= PASSAGE GIVEN =
╭──

In Xita, which is considered a “Korean town” in Shenyang, Daily NK met Park Sung Hwa (pseudonym), a 21 year old from North Hamkyung Province. In 1997, as a 10-year old girl she came to China with her mother. Fortunately her mother met a good Korean-Chinese husband. Her stepfather got her an education, so she graduated from elementary school and learned Chinese. Living in Xita, she can speak Korean fluently as well. She has not felt any fear of repatriation, but the biggest problem for her is statelessness.

“As a North Korean person, I’m lucky to live here even in this situation, which is much better than in North Korea. However, while other Chinese friends have entered university after graduation from high school, I work as a waitress in restaurants. There are only two opportunities for those who’ve only graduated from elementary school: masseuse and waitress. I am seeing a Chinese guy and want to get married to him and to settle down in this society. However, I don’t have Chinese resident registration, so it is hard to marry him, and also this unstable situation will cause problems for my kids, too. We won’t have any way to report my baby’s birth.”

There are old refugee issues too. Although the Chinese police are fearful of North Korean refugees, they rarely arrest the old. They have different problems.

Those who entered China in their 50s are now in their 60s. They are distraught because they do not have any graveyard to go to when they die. If they went back to their hometown, it would cause damage to their children; but ending their lives in China makes them sorrowful.

An elderly lady, Ms. Han from Wangqing introduced her story.

╰──

= PROVIDED MATERIAL =
╭──

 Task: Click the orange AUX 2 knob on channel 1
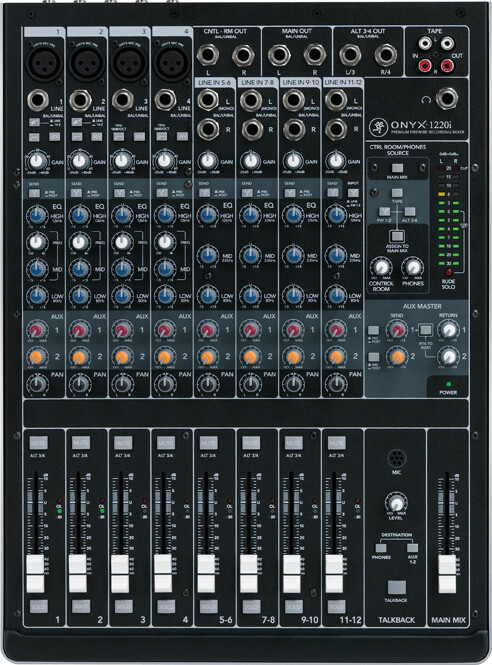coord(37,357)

╰──

Output the portion of the passage about North Korean refugees in China between "Those who entered" and "makes them sorrowful.", inclusive, copied word for word. Rely only on the passage about North Korean refugees in China, not on the listing.

Those who entered China in their 50s are now in their 60s. They are distraught because they do not have any graveyard to go to when they die. If they went back to their hometown, it would cause damage to their children; but ending their lives in China makes them sorrowful.